1. Verify Nginx Configuration

• Ensure you Nginx configuration is valid before proceeding

bash

Sudo nignx -t

2. Obtain SSL Certificate:

• Run certbot to generate and install the certificate

bash

Sudo certbot --nginx -d yourdomain.com

• Certbot will automatically Update your Nginx configuration to include the SSL settings

3. Verify Certificate Installation: Open your website in a browser and ensure it loads HTTPS (look for the padlock in the address bar)

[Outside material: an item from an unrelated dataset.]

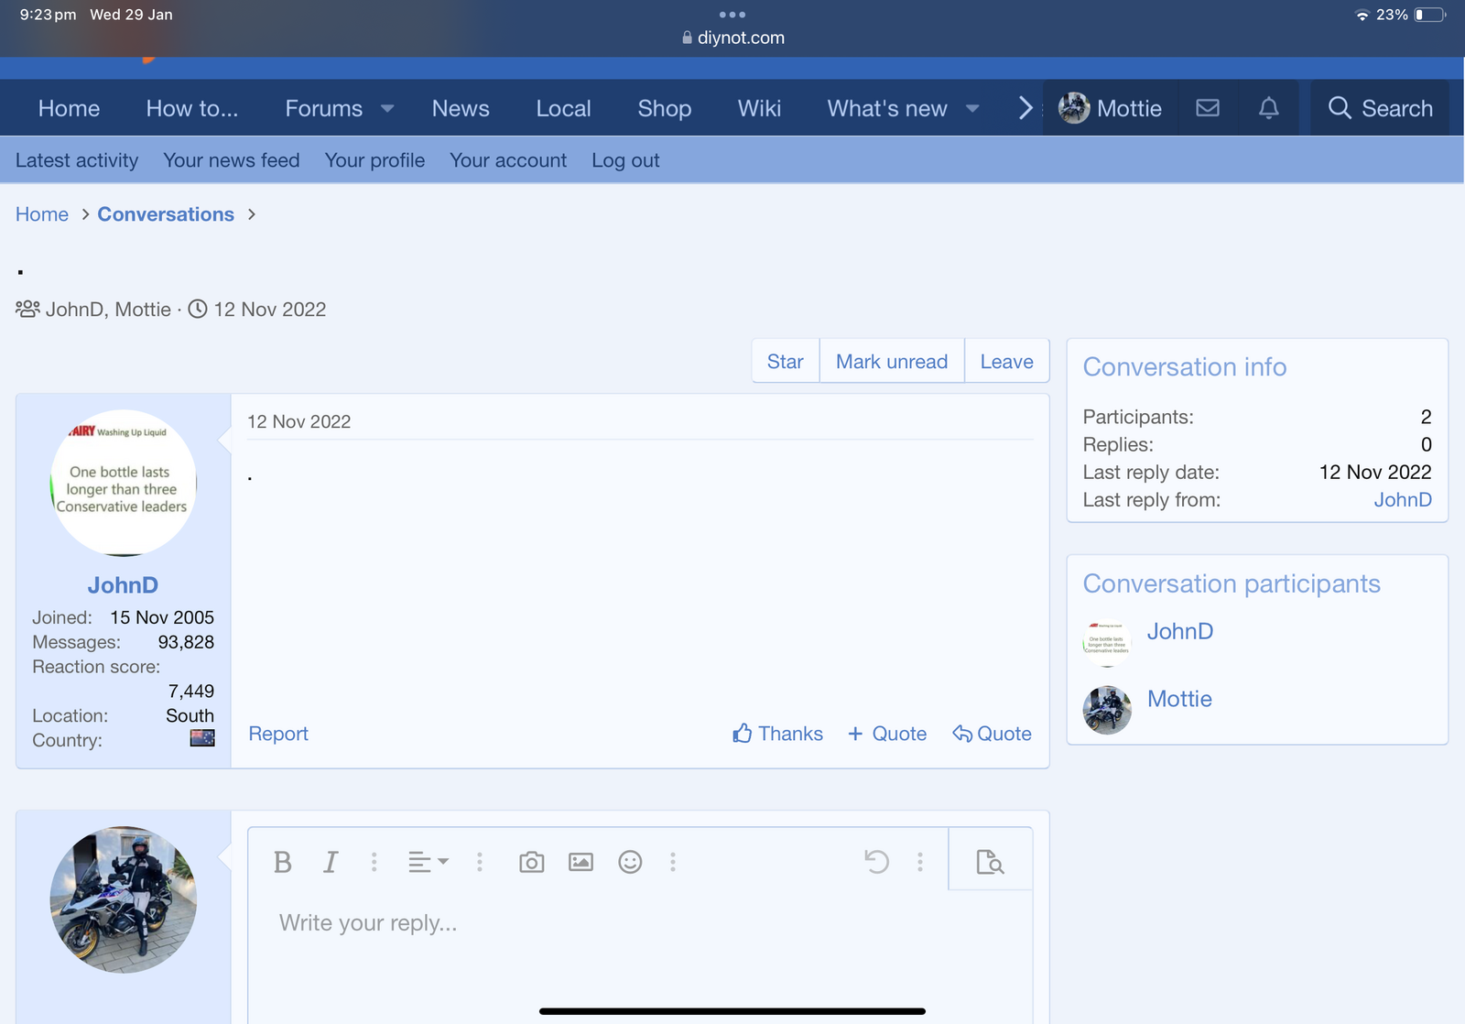This screenshot has width=1465, height=1024.
Task: Star this conversation
Action: point(785,362)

Step 3. Automate SSL Certificate Renewal

1. test Automatic Renewal Certbot includes a timer for automatic renewal to test:

bash

sudo certbot renew --dry-run

2. confirm Renewal if the test passes, Certbot will handle automatic renewals

Step 4. Configure Nginx Security Headers

1. Edit your Nginx Configuration:

• Open the configuration file for your domain

bash

sudo nano /etc/nginx/sites-available/yourdomain

2. Add the following Security Headers: inside the server block add these lines

nginx 

# Enforce HTTPS and protect against downgrade attacks
# max-age=31536000: Cache the policy for 1 year
# includeSubDomains: Apply the policy to all subdomains
# preload: Indicate to browsers to preload this site as HTTPS-only
add_header Strict-Transport-Security "max-age=31536000; includeSubDomains; preload" always;

# Define a strict Content Security Policy (CSP) to restrict the resources that can be loaded
# default-src 'self': Only allow resources from the same origin
# script-src 'self': Restrict JavaScript to same-origin
# style-src 'self': Restrict CSS to same-origin
# img-src 'self' data:: Allow images from same-origin or inline data URIs
# object-src 'none': Block plugins like Flash or Java
# font-src 'self': Restrict fonts to same-origin
add_header Content-Security-Policy "default-src 'self'; script-src 'self'; style-src 'self'; img-src 'self' data:; object-src 'none'; font-src 'self';" always;

# Prevent browsers from interpreting files as a different MIME type
add_header X-Content-Type-Options "nosniff" always;

# Block all framing of the site to prevent clickjacking attacks
add_header X-Frame-Options "DENY" always;

# Enable XSS filtering and block detected attacks
add_header X-XSS-Protection "1; mode=block" always;

# Restrict what information is shared in the `Referer` header
# no-referrer-when-downgrade: Send the Referer header unless navigating to an insecure HTTP URL
add_header Referrer-Policy "no-referrer-when-downgrade" always;

# Define permissions for browser features
# geolocation=(self): Only allow geolocation on the same origin
# microphone=(self): Only allow microphone access on the same origin
# camera=(self): Only allow camera access on the same origin
add_header Permissions-Policy "geolocation=(self), microphone=(self), camera=(self)" always;

# Disable caching for sensitive content to protect privacy
add_header Cache-Control "no-store, no-cache, must-revalidate, proxy-revalidate" always;

# Allow cross-origin requests (CORS)
# Access-Control-Allow-Origin "*": Allow requests from any origin
# Access-Control-Allow-Methods: Specify allowed HTTP methods
# Access-Control-Allow-Headers: Specify allowed HTTP headers
add_header Access-Control-Allow-Origin "*";
add_header Access-Control-Allow-Methods "GET, POST, OPTIONS";
add_header Access-Control-Allow-Headers "Origin, X-Requested-With, Content-Type, Accept";

3. Test Nginx Configuation:

• Check for syntax errors:

bash

sudo nginx -t

4. Reload Nginx: Apply the changes

sudo systemctl reload nginx 

Step. 5 Verify Security Headers

1. Use Online Tools:

• Test your site for security headers using Securityheaders.com or similar tools

2. Inspect Headers in Browser

• Open site in browser
• Use dev tools (F12) to inspect reponse headers in the network tab

Step. 6 Trouble Shooting Common Issues

1. Nginx fails to reload due to a configuragtion error

• Run sudo nginx -t to identify and fix syntax issues before reloading with sudo systemctl reload nginx

2. Certbot fails to obtain a SSL certificate

• Verify DNS records are correct and ensure port 80 is open using sudo ufw allow 80.

3. Security headers do not appear in responses

• Check the Nginx configuration for header settings make sure they are in the right server block and reload Nginx using sudo systemctl reload nginx.